Maxine Hong Kingston (b. 1940), Chinese-American atuhor, educator and activist
Maxine Hong Kingston (b. 1940), Chinese-American author, story-teller, poet, educator and activist

“Keep this day. Save this moment;
Save each scrap of moment; write it down.
Save this moment. And this one. And this.”  

Randolph College announced last month that Maxine Hong Kingston would be the sixth recipient of the college’s Pearl S. Buck Award. The ceremony will be held on April 20.

Pearl Buck and Ms. Kingston share the distinction of shining a light on Chinese culture. For Pearl Buck it was the Chinese people in their homeland and for Maxine Hong Kingston it is Chinese-Americans. Both are known for their activism and for their memoirs and fictions, Pearl Buck more for the later than the former I think.

What these women also have in common is poetry. Pearl Buck’s slender collection, Words of Love (John Day, Co., 1974), was published posthumously. Ms. Kingston’s I Love a Broad Margin to My Life (Alfred A. Knopf, 2011) was the fruit of coming to terms with turning sixty-five.

As part of the two-week-long celebrations of my own birthday (61st) in 2011, the CitySon Philosopher took me to dinner one night at Cafe Barrone in Menlo Park, California. Afterward we went next door to Kepler’s Books – a favorite among family and friends, the local independent –  to hear Maxine Hong Kingston talk about what was then her new book. She is a “neighbor,” living only a few miles away in Stanford.

“Story gives form and pleasure to the chaos that’s life. By the end of the story, we have found understanding, meaning, revelation, resolution, reconciliations.” 

The book is a memoir in free verse, a long poem in effect like the old-country tradition of writing a poem on a scroll. Flowing.

“Am I pretty at 65?
What does old look like?”

Ms. Kingston immediately addressed the  issues of aging, both in her presentation and in the book itself. She talked about being superstitious and thinking that as long as she has things to write “I keep living…” She told of the origins of the title: Thoreau. It’s a line from Walden that, she says, also hangs framed over her desk.

She explained the Chinese custom of “writing poems back” and told of her dad who would write poems to her in the margins of her books. She was at that time translating these for publication, though that was never her dad’s intention. Or so I would infer. She encouraged us to write our own poems in the margins of her book.
○ ○ ○ ○ ○
▶ [Short problem A] Report each line of the rows below that contains the string "Expand", matching case exactly.

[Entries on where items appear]
○ ○ ○ ○ ○
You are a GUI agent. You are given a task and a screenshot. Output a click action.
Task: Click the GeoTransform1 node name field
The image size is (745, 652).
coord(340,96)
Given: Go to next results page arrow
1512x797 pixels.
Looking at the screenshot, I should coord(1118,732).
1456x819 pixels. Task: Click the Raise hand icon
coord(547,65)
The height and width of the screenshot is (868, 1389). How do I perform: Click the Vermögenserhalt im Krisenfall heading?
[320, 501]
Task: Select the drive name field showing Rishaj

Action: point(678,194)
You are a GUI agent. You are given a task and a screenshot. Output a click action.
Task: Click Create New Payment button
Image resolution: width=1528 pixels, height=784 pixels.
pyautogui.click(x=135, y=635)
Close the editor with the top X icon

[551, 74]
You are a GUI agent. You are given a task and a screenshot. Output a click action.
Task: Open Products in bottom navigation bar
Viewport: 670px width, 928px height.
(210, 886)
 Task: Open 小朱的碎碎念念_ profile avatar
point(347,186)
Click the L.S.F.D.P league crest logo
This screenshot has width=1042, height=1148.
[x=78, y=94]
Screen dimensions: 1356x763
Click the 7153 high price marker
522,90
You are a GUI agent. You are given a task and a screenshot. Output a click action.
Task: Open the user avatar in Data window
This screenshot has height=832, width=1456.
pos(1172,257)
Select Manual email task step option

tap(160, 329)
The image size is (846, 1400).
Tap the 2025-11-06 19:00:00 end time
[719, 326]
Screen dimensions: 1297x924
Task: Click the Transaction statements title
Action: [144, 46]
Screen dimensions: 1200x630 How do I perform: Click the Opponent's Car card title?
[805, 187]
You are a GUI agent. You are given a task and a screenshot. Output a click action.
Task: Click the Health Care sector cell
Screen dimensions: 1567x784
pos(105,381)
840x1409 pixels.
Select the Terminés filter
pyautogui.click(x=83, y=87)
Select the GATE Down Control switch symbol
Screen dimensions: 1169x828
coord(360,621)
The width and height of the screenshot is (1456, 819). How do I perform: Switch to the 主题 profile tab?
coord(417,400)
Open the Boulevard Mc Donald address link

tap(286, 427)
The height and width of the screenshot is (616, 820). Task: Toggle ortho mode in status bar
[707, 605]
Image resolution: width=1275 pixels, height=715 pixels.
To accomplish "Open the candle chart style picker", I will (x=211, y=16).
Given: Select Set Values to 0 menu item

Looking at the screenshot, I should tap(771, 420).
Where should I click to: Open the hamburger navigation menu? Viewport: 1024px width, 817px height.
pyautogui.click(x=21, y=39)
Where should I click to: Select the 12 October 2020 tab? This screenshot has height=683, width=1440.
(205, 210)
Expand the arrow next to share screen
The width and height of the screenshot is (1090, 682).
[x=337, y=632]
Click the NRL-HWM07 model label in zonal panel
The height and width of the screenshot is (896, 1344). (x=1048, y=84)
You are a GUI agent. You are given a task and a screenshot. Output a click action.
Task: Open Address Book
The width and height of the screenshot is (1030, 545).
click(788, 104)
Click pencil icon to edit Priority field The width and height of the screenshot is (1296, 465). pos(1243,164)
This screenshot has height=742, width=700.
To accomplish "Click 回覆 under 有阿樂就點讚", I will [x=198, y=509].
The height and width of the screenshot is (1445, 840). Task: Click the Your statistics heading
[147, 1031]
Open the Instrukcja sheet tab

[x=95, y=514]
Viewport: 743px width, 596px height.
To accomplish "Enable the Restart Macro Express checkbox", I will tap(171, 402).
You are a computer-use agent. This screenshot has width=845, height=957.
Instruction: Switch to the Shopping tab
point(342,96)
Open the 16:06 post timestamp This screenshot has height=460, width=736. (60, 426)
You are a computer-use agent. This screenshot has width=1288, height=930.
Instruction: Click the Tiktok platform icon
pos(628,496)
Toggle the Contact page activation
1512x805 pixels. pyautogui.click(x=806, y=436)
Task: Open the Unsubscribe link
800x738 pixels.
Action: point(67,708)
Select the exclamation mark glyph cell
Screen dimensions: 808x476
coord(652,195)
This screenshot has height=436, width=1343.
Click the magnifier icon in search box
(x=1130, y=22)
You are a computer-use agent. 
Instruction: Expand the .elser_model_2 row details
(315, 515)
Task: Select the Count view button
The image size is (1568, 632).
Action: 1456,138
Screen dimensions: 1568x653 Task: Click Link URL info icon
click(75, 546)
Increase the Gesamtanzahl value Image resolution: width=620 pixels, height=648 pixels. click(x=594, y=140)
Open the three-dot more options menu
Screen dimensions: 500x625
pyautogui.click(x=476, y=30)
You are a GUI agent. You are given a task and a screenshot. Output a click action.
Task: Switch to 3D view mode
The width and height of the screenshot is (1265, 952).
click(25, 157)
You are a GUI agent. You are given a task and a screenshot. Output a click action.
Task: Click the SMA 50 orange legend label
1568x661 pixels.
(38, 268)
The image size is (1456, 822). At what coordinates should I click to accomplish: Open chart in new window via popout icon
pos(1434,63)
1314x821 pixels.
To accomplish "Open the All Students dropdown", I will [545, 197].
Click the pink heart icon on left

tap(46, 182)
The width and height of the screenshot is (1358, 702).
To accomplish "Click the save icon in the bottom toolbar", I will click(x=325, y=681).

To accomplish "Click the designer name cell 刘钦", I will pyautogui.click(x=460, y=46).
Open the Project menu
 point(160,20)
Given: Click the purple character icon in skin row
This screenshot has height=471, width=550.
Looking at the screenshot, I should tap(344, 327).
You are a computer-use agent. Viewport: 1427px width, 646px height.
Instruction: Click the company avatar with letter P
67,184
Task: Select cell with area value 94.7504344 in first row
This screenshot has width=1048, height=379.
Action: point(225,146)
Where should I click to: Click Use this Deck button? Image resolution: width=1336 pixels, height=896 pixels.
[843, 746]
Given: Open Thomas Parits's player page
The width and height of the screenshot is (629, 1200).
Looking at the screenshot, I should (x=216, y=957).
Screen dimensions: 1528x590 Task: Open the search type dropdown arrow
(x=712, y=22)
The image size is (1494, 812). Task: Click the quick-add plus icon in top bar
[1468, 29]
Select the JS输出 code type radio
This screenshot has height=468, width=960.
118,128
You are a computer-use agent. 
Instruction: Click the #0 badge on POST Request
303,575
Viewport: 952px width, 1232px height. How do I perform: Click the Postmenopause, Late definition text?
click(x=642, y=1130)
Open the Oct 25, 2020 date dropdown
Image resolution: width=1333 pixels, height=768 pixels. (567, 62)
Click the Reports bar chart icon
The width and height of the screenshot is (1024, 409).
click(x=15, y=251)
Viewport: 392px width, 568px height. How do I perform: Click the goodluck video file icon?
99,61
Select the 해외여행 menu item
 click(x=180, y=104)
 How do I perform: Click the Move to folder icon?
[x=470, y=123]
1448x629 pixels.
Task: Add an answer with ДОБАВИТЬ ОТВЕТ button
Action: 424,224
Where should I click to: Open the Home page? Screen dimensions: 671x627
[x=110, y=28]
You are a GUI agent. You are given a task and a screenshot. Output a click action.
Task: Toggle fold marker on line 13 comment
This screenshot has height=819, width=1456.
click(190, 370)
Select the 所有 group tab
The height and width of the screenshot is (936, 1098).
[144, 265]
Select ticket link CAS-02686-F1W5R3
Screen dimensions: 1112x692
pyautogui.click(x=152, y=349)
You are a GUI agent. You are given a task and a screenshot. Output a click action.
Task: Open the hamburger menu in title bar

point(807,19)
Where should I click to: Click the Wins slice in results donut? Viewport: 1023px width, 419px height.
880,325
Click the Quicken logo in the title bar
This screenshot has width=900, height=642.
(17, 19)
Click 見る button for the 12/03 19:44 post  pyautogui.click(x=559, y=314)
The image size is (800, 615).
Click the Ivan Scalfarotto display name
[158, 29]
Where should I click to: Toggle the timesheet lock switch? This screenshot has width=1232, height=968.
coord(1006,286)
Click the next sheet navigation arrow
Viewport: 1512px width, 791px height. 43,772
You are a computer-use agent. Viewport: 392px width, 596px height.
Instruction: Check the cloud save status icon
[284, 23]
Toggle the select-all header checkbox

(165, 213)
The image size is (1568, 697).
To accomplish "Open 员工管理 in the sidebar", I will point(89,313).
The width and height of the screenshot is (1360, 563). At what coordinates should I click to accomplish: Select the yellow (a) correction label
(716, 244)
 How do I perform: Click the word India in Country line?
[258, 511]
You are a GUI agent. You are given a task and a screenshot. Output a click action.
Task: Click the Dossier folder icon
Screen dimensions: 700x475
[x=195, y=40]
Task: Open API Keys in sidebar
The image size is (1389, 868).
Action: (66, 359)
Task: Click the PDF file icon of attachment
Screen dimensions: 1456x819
○ ○ ○ ○ ○
▶ [Short problem B] In the text on Maxine Hong Kingston, the quoted passage beginning "Story gives form and pleasure" lists what we have found by the end of the story. List those things.

▶ [Exercise response A]
Expand the arrow next to share screen
Instruction: Expand the .elser_model_2 row details

▶ [Exercise response B] understanding, meaning, revelation, resolution, reconciliations